In Nuxt.js how do you restrict some routes only to clients with a valid JWT token?

Question

In Nuxt.js this is one way to implement authentication:

1. The client authenticates by sending an HTTP request with its credentials in the body to an API route of the Nuxt backend;
2. The Nuxt backend responds with a JWT token that allows the client to access protected routes;
3. Finally, when the authenticated user tries to access such a route, they make an HTTP request to the Nuxt backend with their JWT token inserted in the header;
4. The backend validates the JWT token and responds with the requested page JSON data to the client.

What I don't understand is how to make the Nuxt backend aware that for some protected routes it has to check the JWT token of the client before providing the page JSON data. I mean, where exactly in Nuxt can I implement this kind of validation?

Answer 1

Well i am confused a bit first you say API data the other sentece you say JSON page.. however. If you want to protect an PAGE then you create an middleware

middleware/auth.js

export default async function ({ store, $axios, redirect }) {
  let valid = await $axios.$post('/api/checktoken')
  if (!valid) {
    redirect('/')
  }
}

You need to create an API where you check the token. Usually you need to put the token in your header like Authentication: Bearer token... however i simply save my token inside an cookie. Because if you send an HTTP request to the server the cookies gets automatically sended with it so i dont need to do some extra work.

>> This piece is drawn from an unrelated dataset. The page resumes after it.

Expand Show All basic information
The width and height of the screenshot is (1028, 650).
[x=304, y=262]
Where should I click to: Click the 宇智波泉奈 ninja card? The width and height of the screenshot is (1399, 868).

Next step is you go to some page and set your middleware auth.

page.vue

<script>
export default {
   middleware: "auth"
}
</script>

However if you want to protect some backend routes you can do it like this. Create again an middleware

  async authenticate(req, res, next) {
    let token = await cookieService.getTokenFromCookie(req)
    if (!token) return errorService.resError(res, 400, 'Authorization failed')
    let tokenValid = await tokenService.verifyToken(token)
    if (!tokenValid)
      return errorService.resError(res, 400, 'Authorization failed')
    let decodedData = tokenService.decode(token)
    if (!decodedData)
      return errorService.resError(res, 400, 'Authorization failed')
    res.locals.userId = decodedData.userId
    res.locals.role = decodedData.role
    next()
  }

In this case you basically need to read the token out of your cookie. (in case you dont use cookies you will need to read it out of your header so for this you should create an function that reads your token out of the header)

Check if token is even there.

Verify if token is valid.

Decode the token so you can access the data in it

Now you can also put the data to your res.locals . The advantage is that this data is scoped to this current request and you can access it in the next middleware / endpoint.

then you call next() to step to the next middleware / endpoint

function endpoint(req, res) {
   let { userId, role } = res.locals
   do something....
}

So the route looks something like this:

app.use("/some/api/point", authenticate, endpoint)

The good thing about is you can put authenticate in every API route you want to protect.